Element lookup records
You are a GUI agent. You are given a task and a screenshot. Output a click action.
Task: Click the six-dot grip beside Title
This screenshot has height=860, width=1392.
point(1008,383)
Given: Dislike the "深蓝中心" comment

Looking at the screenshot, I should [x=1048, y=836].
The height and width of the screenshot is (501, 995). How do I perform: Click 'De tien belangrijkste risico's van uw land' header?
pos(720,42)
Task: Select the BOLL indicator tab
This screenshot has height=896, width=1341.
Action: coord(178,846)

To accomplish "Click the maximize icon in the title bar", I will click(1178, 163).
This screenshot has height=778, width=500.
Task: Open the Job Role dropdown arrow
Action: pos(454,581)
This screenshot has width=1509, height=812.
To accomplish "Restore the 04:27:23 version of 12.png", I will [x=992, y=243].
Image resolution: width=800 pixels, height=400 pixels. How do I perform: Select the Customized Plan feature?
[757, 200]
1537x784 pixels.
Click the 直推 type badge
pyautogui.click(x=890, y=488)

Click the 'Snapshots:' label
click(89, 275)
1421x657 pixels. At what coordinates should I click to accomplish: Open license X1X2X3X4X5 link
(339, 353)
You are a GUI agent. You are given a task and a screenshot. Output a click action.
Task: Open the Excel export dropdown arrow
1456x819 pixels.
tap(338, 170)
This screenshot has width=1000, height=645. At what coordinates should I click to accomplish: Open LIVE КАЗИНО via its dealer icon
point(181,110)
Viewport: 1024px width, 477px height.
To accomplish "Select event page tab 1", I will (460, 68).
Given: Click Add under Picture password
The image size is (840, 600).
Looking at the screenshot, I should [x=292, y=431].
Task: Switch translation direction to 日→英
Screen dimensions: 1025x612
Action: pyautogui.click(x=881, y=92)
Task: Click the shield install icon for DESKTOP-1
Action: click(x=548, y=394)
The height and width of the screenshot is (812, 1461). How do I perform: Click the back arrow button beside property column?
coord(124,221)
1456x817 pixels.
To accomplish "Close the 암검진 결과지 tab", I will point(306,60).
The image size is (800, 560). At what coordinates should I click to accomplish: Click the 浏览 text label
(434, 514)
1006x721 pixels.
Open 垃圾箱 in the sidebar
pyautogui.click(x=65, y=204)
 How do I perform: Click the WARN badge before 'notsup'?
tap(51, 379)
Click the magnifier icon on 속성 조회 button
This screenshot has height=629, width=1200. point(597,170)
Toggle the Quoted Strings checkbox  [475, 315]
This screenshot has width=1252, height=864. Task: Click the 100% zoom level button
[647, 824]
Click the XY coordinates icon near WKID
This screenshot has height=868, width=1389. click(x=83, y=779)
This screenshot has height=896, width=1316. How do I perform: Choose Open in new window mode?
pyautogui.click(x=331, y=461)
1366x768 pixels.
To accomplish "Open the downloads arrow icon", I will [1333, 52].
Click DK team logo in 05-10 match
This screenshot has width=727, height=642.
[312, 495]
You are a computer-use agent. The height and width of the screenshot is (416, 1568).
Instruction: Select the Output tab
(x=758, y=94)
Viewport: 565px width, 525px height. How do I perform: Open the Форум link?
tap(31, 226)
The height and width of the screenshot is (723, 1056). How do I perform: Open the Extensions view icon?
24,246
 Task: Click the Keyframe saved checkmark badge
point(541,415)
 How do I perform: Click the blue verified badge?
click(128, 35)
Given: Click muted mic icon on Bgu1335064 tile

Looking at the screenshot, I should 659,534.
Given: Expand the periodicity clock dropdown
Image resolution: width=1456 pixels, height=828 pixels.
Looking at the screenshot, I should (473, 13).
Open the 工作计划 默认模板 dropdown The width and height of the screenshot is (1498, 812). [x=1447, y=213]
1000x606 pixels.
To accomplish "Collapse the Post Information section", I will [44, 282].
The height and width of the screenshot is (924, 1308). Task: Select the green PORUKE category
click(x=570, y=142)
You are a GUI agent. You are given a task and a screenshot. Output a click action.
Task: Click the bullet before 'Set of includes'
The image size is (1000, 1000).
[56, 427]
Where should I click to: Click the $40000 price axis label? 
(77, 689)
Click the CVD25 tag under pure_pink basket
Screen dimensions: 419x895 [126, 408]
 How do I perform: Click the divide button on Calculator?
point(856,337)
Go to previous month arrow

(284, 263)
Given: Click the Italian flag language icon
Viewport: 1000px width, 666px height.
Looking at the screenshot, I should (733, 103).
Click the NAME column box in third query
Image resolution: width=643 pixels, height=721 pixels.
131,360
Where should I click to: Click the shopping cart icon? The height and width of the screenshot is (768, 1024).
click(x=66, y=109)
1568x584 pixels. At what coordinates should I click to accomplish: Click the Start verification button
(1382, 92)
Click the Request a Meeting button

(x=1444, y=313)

= Direction =
Please render every line of the entries above as a Markdown table with two columns, Row for a running number and Text for the line. Leave out blank lines.

= Reply to the exercise =
| Row | Text |
|---|---|
| 1 | You are a GUI agent. You are given a task and a screenshot. Output a click action. |
| 2 | Task: Click the six-dot grip beside Title |
| 3 | This screenshot has height=860, width=1392. |
| 4 | point(1008,383) |
| 5 | Given: Dislike the "深蓝中心" comment |
| 6 | Looking at the screenshot, I should [x=1048, y=836]. |
| 7 | The height and width of the screenshot is (501, 995). How do I perform: Click 'De tien belangrijkste risico's van uw land' header? |
| 8 | pos(720,42) |
| 9 | Task: Select the BOLL indicator tab |
| 10 | This screenshot has height=896, width=1341. |
| 11 | Action: coord(178,846) |
| 12 | To accomplish "Click the maximize icon in the title bar", I will click(1178, 163). |
| 13 | This screenshot has height=778, width=500. |
| 14 | Task: Open the Job Role dropdown arrow |
| 15 | Action: pos(454,581) |
| 16 | This screenshot has width=1509, height=812. |
| 17 | To accomplish "Restore the 04:27:23 version of 12.png", I will [x=992, y=243]. |
| 18 | Image resolution: width=800 pixels, height=400 pixels. How do I perform: Select the Customized Plan feature? |
| 19 | [757, 200] |
| 20 | 1537x784 pixels. |
| 21 | Click the 直推 type badge |
| 22 | pyautogui.click(x=890, y=488) |
| 23 | Click the 'Snapshots:' label |
| 24 | click(89, 275) |
| 25 | 1421x657 pixels. At what coordinates should I click to accomplish: Open license X1X2X3X4X5 link |
| 26 | (339, 353) |
| 27 | You are a GUI agent. You are given a task and a screenshot. Output a click action. |
| 28 | Task: Open the Excel export dropdown arrow |
| 29 | 1456x819 pixels. |
| 30 | tap(338, 170) |
| 31 | This screenshot has width=1000, height=645. At what coordinates should I click to accomplish: Open LIVE КАЗИНО via its dealer icon |
| 32 | point(181,110) |
| 33 | Viewport: 1024px width, 477px height. |
| 34 | To accomplish "Select event page tab 1", I will (460, 68). |
| 35 | Given: Click Add under Picture password |
| 36 | The image size is (840, 600). |
| 37 | Looking at the screenshot, I should [x=292, y=431]. |
| 38 | Task: Switch translation direction to 日→英 |
| 39 | Screen dimensions: 1025x612 |
| 40 | Action: pyautogui.click(x=881, y=92) |
| 41 | Task: Click the shield install icon for DESKTOP-1 |
| 42 | Action: click(x=548, y=394) |
| 43 | The height and width of the screenshot is (812, 1461). How do I perform: Click the back arrow button beside property column? |
| 44 | coord(124,221) |
| 45 | 1456x817 pixels. |
| 46 | To accomplish "Close the 암검진 결과지 tab", I will point(306,60). |
| 47 | The image size is (800, 560). At what coordinates should I click to accomplish: Click the 浏览 text label |
| 48 | (434, 514) |
| 49 | 1006x721 pixels. |
| 50 | Open 垃圾箱 in the sidebar |
| 51 | pyautogui.click(x=65, y=204) |
| 52 |  How do I perform: Click the WARN badge before 'notsup'? |
| 53 | tap(51, 379) |
| 54 | Click the magnifier icon on 속성 조회 button |
| 55 | This screenshot has height=629, width=1200. point(597,170) |
| 56 | Toggle the Quoted Strings checkbox  [475, 315] |
| 57 | This screenshot has width=1252, height=864. Task: Click the 100% zoom level button |
| 58 | [647, 824] |
| 59 | Click the XY coordinates icon near WKID |
| 60 | This screenshot has height=868, width=1389. click(x=83, y=779) |
| 61 | This screenshot has height=896, width=1316. How do I perform: Choose Open in new window mode? |
| 62 | pyautogui.click(x=331, y=461) |
| 63 | 1366x768 pixels. |
| 64 | To accomplish "Open the downloads arrow icon", I will [1333, 52]. |
| 65 | Click DK team logo in 05-10 match |
| 66 | This screenshot has width=727, height=642. |
| 67 | [312, 495] |
| 68 | You are a computer-use agent. The height and width of the screenshot is (416, 1568). |
| 69 | Instruction: Select the Output tab |
| 70 | (x=758, y=94) |
| 71 | Viewport: 565px width, 525px height. How do I perform: Open the Форум link? |
| 72 | tap(31, 226) |
| 73 | The height and width of the screenshot is (723, 1056). How do I perform: Open the Extensions view icon? |
| 74 | 24,246 |
| 75 |  Task: Click the Keyframe saved checkmark badge |
| 76 | point(541,415) |
| 77 |  How do I perform: Click the blue verified badge? |
| 78 | click(128, 35) |
| 79 | Given: Click muted mic icon on Bgu1335064 tile |
| 80 | Looking at the screenshot, I should 659,534. |
| 81 | Given: Expand the periodicity clock dropdown |
| 82 | Image resolution: width=1456 pixels, height=828 pixels. |
| 83 | Looking at the screenshot, I should (473, 13). |
| 84 | Open the 工作计划 默认模板 dropdown The width and height of the screenshot is (1498, 812). [x=1447, y=213] |
| 85 | 1000x606 pixels. |
| 86 | To accomplish "Collapse the Post Information section", I will [44, 282]. |
| 87 | The height and width of the screenshot is (924, 1308). Task: Select the green PORUKE category |
| 88 | click(x=570, y=142) |
| 89 | You are a GUI agent. You are given a task and a screenshot. Output a click action. |
| 90 | Task: Click the bullet before 'Set of includes' |
| 91 | The image size is (1000, 1000). |
| 92 | [56, 427] |
| 93 | Where should I click to: Click the $40000 price axis label?  |
| 94 | (77, 689) |
| 95 | Click the CVD25 tag under pure_pink basket |
| 96 | Screen dimensions: 419x895 [126, 408] |
| 97 |  How do I perform: Click the divide button on Calculator? |
| 98 | point(856,337) |
| 99 | Go to previous month arrow |
| 100 | (284, 263) |
| 101 | Given: Click the Italian flag language icon |
| 102 | Viewport: 1000px width, 666px height. |
| 103 | Looking at the screenshot, I should (733, 103). |
| 104 | Click the NAME column box in third query |
| 105 | Image resolution: width=643 pixels, height=721 pixels. |
| 106 | 131,360 |
| 107 | Where should I click to: Click the shopping cart icon? The height and width of the screenshot is (768, 1024). |
| 108 | click(x=66, y=109) |
| 109 | 1568x584 pixels. At what coordinates should I click to accomplish: Click the Start verification button |
| 110 | (1382, 92) |
| 111 | Click the Request a Meeting button |
| 112 | (x=1444, y=313) |